Singh and Sharif met for more than an hour on the sidelines of the United Nations General Assembly, amid heightened tension between the nuclear-armed neighbours over Kashmir, sparked by series of fatal clashes on their de facto Himalayan border.
They both expressed a desire to improve ties but agreed that “peace and tranquillity across the LOC (Line of Control) is a precondition,” Indian national security adviser Shivshankar Menon told reporters in New York.
“We need to address the issues that we face today and then we hope to move it forward,” he said.
A series of fatal clashes along the so-called Line of Control dividing Kashmir between India and Pakistan have killed at least eight soldiers from both countries in less than two months. The South Asia Terrorism Portal, a website that tracks the violence, says this year’s toll is 44 members of the security forces, up from 17 for all of last year.
In their speeches to the U.N. General Assembly, both leaders said they wanted to improve relations between their countries, which have fought three wars since becoming independent from Britain in 1947, two of them over Kashmir.
But Singh told the assembly on Saturday that neighbouring Pakistan is the “epicentre of terrorism in our region,” and in talks with Sharif he urged Pakistan to address Indian complaints that Pakistan is the source of cross-border attacks, Menon said.

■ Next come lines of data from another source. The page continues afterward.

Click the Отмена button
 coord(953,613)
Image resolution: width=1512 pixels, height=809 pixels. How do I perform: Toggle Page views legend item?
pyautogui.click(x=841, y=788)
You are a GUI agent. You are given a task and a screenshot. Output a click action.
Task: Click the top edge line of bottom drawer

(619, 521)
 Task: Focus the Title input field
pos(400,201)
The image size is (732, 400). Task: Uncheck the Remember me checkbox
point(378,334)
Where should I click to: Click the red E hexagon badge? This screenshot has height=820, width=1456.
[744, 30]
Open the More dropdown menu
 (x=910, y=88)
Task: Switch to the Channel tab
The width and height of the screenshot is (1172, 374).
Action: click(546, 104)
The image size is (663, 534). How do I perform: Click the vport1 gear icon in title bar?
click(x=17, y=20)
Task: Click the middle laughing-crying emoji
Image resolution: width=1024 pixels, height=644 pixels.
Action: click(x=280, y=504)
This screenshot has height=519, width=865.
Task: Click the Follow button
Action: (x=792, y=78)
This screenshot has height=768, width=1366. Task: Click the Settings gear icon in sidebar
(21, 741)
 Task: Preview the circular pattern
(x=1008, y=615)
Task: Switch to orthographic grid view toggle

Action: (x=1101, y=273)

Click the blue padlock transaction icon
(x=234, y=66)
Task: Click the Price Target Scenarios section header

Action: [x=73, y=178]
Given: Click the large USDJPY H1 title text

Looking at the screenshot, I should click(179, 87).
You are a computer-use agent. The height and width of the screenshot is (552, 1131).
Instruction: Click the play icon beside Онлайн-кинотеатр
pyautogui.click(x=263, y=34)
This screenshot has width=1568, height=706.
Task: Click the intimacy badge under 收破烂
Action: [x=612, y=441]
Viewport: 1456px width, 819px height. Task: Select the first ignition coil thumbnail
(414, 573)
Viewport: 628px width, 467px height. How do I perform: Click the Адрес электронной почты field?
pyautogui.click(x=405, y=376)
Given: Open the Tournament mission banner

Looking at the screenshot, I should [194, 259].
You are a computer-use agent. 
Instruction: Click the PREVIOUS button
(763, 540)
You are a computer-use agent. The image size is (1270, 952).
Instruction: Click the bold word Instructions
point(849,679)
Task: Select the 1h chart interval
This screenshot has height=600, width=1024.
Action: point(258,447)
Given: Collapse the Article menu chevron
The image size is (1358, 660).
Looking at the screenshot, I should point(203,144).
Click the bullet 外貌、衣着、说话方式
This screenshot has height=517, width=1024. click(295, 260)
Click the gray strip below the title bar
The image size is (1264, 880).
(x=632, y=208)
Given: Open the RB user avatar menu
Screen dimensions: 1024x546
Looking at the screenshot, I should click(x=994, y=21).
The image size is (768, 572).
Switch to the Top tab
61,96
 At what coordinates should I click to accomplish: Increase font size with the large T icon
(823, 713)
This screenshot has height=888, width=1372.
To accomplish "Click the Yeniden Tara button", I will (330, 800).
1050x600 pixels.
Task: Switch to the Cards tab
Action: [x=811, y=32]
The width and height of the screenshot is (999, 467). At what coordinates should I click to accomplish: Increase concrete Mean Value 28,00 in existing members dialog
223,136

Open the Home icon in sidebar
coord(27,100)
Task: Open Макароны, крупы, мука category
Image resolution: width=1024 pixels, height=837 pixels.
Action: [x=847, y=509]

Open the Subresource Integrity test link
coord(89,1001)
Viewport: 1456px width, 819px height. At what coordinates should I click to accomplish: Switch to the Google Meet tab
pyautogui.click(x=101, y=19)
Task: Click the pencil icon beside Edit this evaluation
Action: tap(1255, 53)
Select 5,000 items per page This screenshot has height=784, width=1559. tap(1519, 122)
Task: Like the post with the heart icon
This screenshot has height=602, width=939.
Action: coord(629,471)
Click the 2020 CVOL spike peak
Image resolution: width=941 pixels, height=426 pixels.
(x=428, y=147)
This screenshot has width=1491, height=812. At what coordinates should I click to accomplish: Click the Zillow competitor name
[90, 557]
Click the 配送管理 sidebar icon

India has long accused Pakistan of supporting the militants fighting Indian rule in an insurgency in its part of Muslim-majority Kashmir since 1989. Pakistan denies this.
“Both sides wish to see a better India-Pakistan relationship than we have today,” said Menon.
Asked whether he thought Pakistan can bring calm to the frontier in Kashmir, he said: “The only proof will be in the months to come.”
The two leaders accepted invitations to visit each other’s countries, but no dates were set, Menon added.